Reproduce, word for word, the part of the forum thread below that begins with the words containing "With ViM you" and ends with "set it to go.".

**Document section:**
*** Begin section ***

One thing you will find "disappointing" is the CPU & memory footprint of any modern IDE requires 1990s supercomputer resources. It is normal to see (multiple) enterprise-large projects take 1-10GB of RAM and 8-16 cores (for a few mins) to get fired up. (I am not resource constrained on my dev box, so I am willing to pay this tax.) However, after init, you can navigate the code quickly, and get good real-time static analysis feedback ("code sensing").

semicolonandson · on May 26, 2021

Vim has weapons-grade go to definition today using language server protocol, so multiple files is a non-issue for users running LSP.

codyb · on May 26, 2021

With ViM you can get decent results with a plugin that consumes the output from the ctags library.

It’s not perfect though and depending on how you have it set up you may have to manually trigger tag regeneration which can take a bit depending on deep into package files you set it to go.

bumby · on May 25, 2021

>Coding at scale is about managing complexity.

I would extend this one level higher to say managing complexity is about managing risk. Risk is usually what we really care about.

From the article:

>any one person's opinions about another person's opinions about "clean code" are necessarily highly subjective.

At some point CS as a profession has to find the right balance of art and science. There's room for both. Codifying certain standards is the domain of professions (in the truest sense of the word) and not art.

Software often likens itself to traditional engineering disciplines. Those traditional engineering disciplines manage risk through codified standards built through industry consensus. Somebody may build a pressure system that doesn't conform to standards. They don't get to say "well your idea of 'good' is just an opinion so it's subjective". By "professional" standards they have built something outside the acceptable risk envelope and, if it's a regulated engineering domain, they can't use it.

This isn't to mean a coder would have to follow rigid rules constantly or that it needs a regulatory body, but that the practice of deviating from standardized best-practices should be communicated in terms of the risk rather than claiming it's just subjective.

908B64B197 · on May 25, 2021

A lot of "best practices" in engineering were established empirically, after root cause analysis of failures and successes. Software is more or less evolving along the same path (structured programming, OOP, higher-than-assembly languages, version control, documented ISAs).

Go back to earlier machines and each version had it's own assembly language and instruction set. Nobody would ever go back to that era.

OOP was pitched as a one-size-fits-all solution to all problems, and as a checklist of items that would turn a cheap offshored programmer into a real software engineer thanks to design patterns and abstractions dictated by a "Software Architect". We all know it to be false, and bordering on snake oil, but it still had some good ideas. Having a class encapsulate complexity and defining interfaces is neat. It forces to think in terms of abstractions and helps readability.

*** End section ***

**Material supplied:**
*** Begin section ***

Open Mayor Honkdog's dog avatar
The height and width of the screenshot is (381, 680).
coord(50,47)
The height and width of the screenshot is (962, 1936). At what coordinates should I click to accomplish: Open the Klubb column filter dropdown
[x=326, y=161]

*** End section ***
*** Begin section ***

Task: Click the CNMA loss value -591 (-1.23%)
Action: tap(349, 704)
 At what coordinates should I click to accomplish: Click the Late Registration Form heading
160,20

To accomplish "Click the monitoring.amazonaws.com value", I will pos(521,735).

*** End section ***
*** Begin section ***

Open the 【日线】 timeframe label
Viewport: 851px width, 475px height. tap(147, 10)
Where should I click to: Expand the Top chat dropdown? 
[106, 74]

*** End section ***

**Response:**
With ViM you can get decent results with a plugin that consumes the output from the ctags library.

It’s not perfect though and depending on how you have it set up you may have to manually trigger tag regeneration which can take a bit depending on deep into package files you set it to go.